From: Duncan <1i5t5.duncan@cox.net>
To: linux-btrfs@vger.kernel.org
Subject: Re: RAID-1 refuses to balance large drive
Date: Thu, 24 Mar 2016 06:11:44 +0000 (UTC) [thread overview]
Message-ID: <pan$bb328$cf4ba5ae$55fe61f9$a9194f18@cox.net> (raw)
In-Reply-To: 56F3559C.3030201@gmail.com
Brad Templeton posted on Wed, 23 Mar 2016 19:49:00 -0700 as excerpted:
> On 03/23/2016 07:33 PM, Qu Wenruo wrote:
>
>>> Still, it seems to me
>>> that the lack of space even after I filled the disks should not
>>> interfere with the balance's ability to move chunks which are found on
>>> both 3 and 4 so that one remains and one goes to the 6. This action
>>> needs no spare space. Now I presume the current algorithm perhaps
>>> does not work this way?
>>
>> No, balance is not working like that.
>> Although most user consider balance is moving data, which is partly
>> right. The fact is, balance is, copy-and-delete. And it needs spare
>> space.
>>
>> Means you must have enough space for the extents you are balancing,
>> then btrfs will copy them, update reference, and then delete old data
>> (with its block group).
>>
>> So for balancing data in already filled device, btrfs needs to find
>> space for them first.
>> Which will need 2 devices with unallocated space for RAID1.
>>
>> And in you case, you only have 1 devices with unallocated space, so no
>> space to balance.
>
> Ah. I would class this as a bug, or at least a non-optimal design. If
> I understand, you say it tries to move both of the matching chunks to
> new homes. This makes no sense if there are 3 drives because it is
> assured that one chunk is staying on the same drive. Even with 4 or
> more drives, where this could make sense, in fact it would still be wise
> to attempt to move only one of the pair of chunks, and then move the
> other if that is also a good idea.
What balance does, at its most basic, is rewrite and in the process
manipulate chunks in some desired way, depending on the filters used, if
any. Once the chunks have been rewritten, the old copies are deleted.

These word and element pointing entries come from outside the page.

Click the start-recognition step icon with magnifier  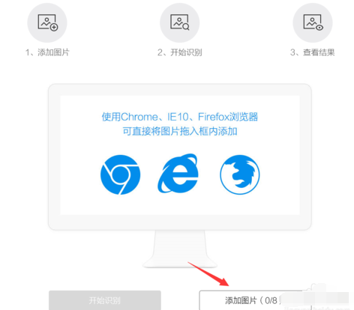click(180, 22)
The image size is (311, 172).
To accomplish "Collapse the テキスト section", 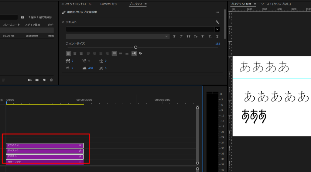I will pos(63,22).
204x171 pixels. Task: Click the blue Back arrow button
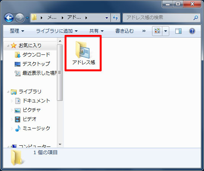[x=9, y=18]
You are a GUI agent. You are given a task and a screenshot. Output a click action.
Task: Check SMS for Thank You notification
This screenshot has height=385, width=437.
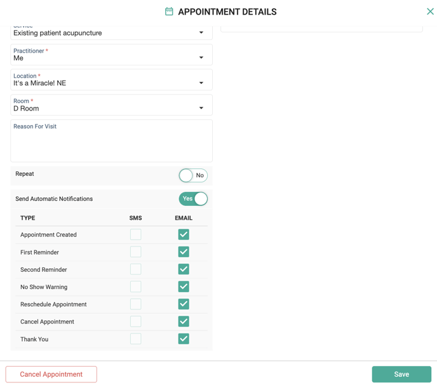click(x=135, y=339)
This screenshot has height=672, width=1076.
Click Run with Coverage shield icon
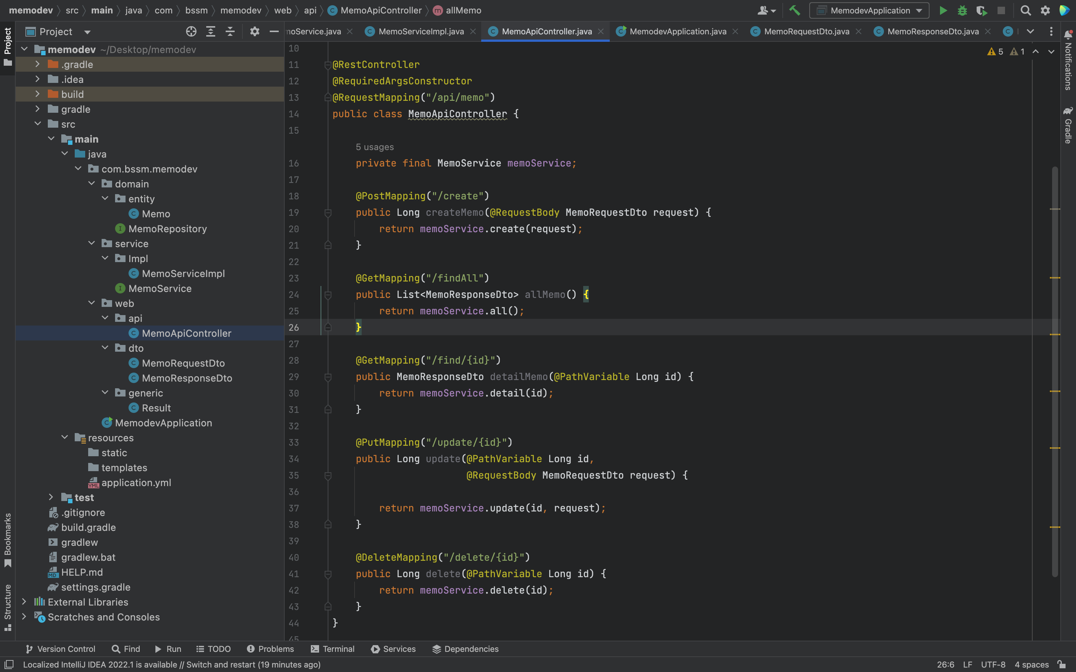tap(981, 11)
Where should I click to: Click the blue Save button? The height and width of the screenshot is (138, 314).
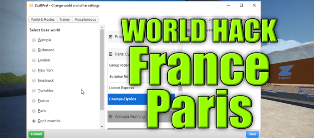pos(252,134)
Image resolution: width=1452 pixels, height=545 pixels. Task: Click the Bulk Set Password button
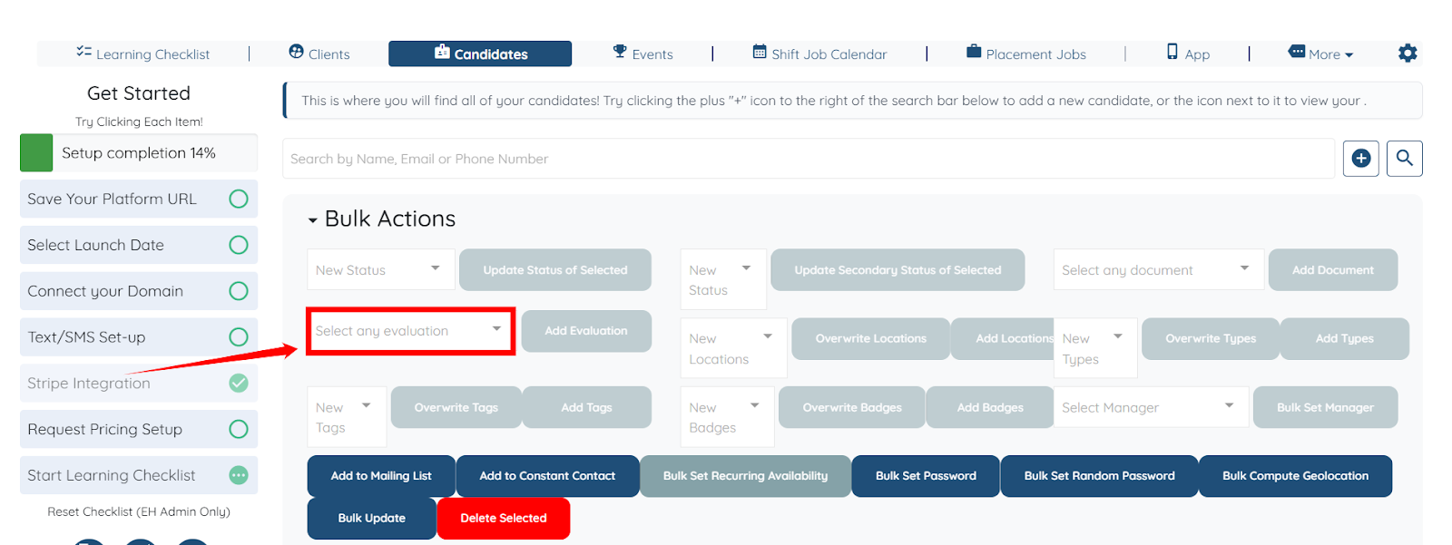pos(926,476)
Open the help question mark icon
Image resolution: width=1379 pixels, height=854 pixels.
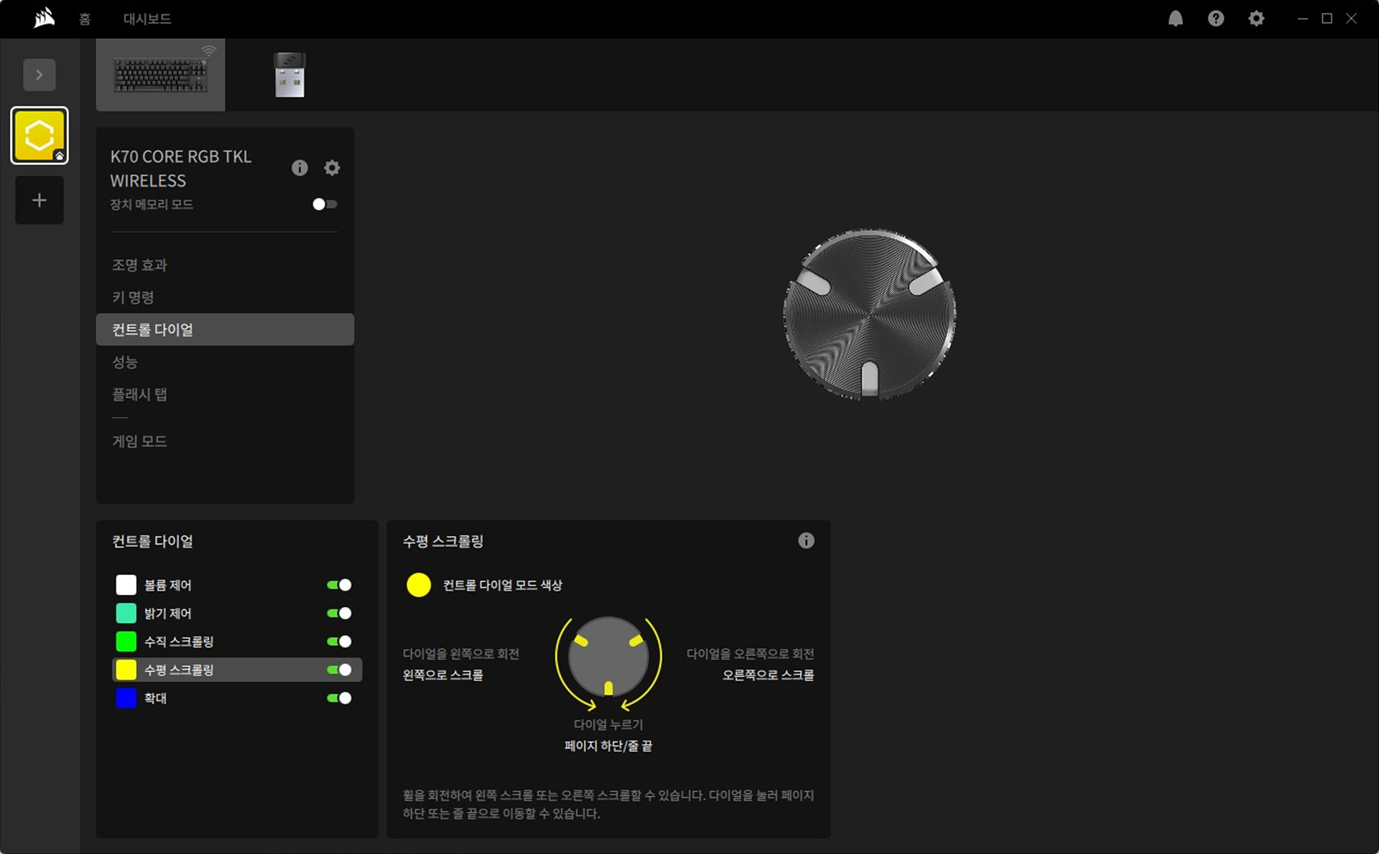(1215, 19)
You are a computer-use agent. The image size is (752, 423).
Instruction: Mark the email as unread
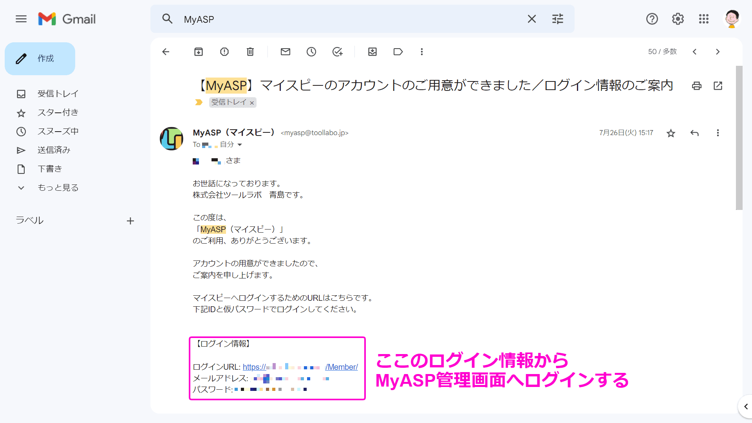tap(285, 51)
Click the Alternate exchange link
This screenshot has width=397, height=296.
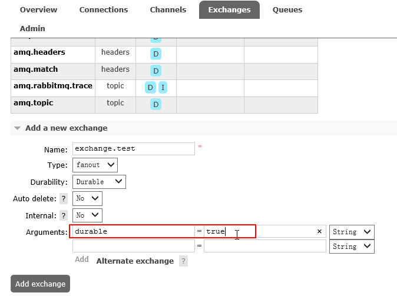tap(135, 261)
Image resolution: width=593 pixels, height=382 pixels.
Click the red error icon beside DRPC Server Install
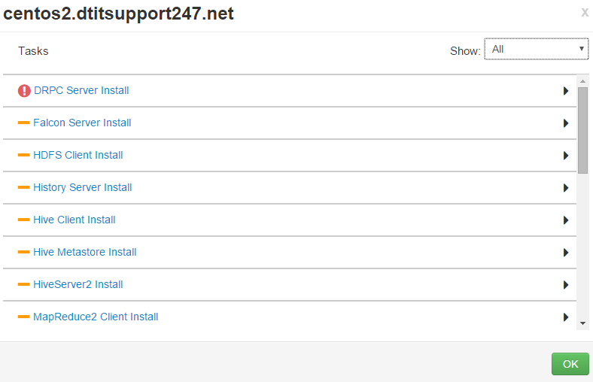tap(25, 91)
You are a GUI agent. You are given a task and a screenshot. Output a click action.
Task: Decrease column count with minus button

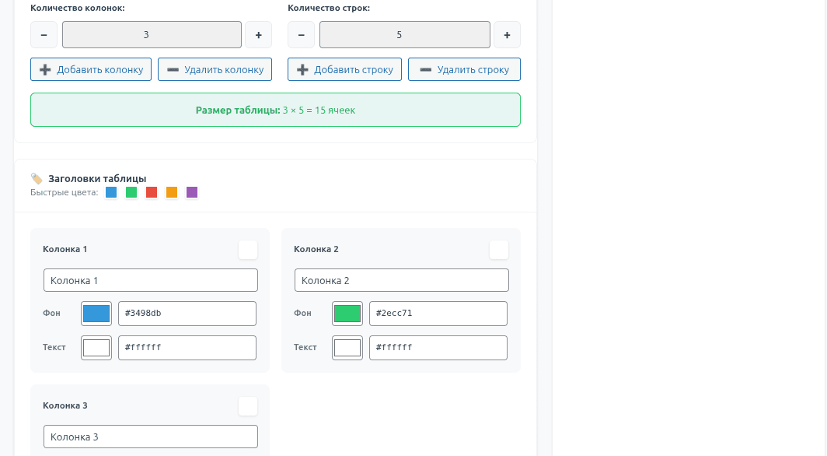click(x=44, y=35)
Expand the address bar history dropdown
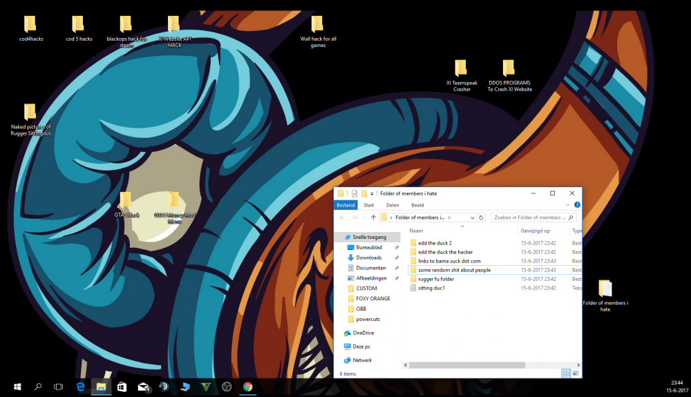Image resolution: width=691 pixels, height=397 pixels. point(471,217)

But existing chunks are never simply left in place unless the filters
exclude them entirely. If they are rewritten, a new chunk is created and
the old chunk is removed.
Now one of the simplest and most basic effects of this rewrite process is
that where two or more chunks of the same type (typically data or
metadata) are only partially full, the rewrite process will create a new
chunk and start writing, filling it until it is full, then creating
another and filling it, etc, which ends up compacting chunks as it
rewrites them. So if there's ten chunks and average of 50% full, it'll
compact that into five chunks, 100% full. The usage filter is very
helpful here, letting you tell balance to only bother with chunks that
are under say 10% (usage=10) full, where you'll get a pretty big effect
for the effort, as 10 such chunks can be consolidated into one. Of
course that would only happen if you /had/ 10 such chunks under 10% full,
but at say usage=50, you still get one freed chunk for every two balance
rewrites, taking longer, but still far less time than it would take to
rewrite 90% full chunks, with far more dramatic effects... as long as
there are chunks to balance and combine at that usage level, of course.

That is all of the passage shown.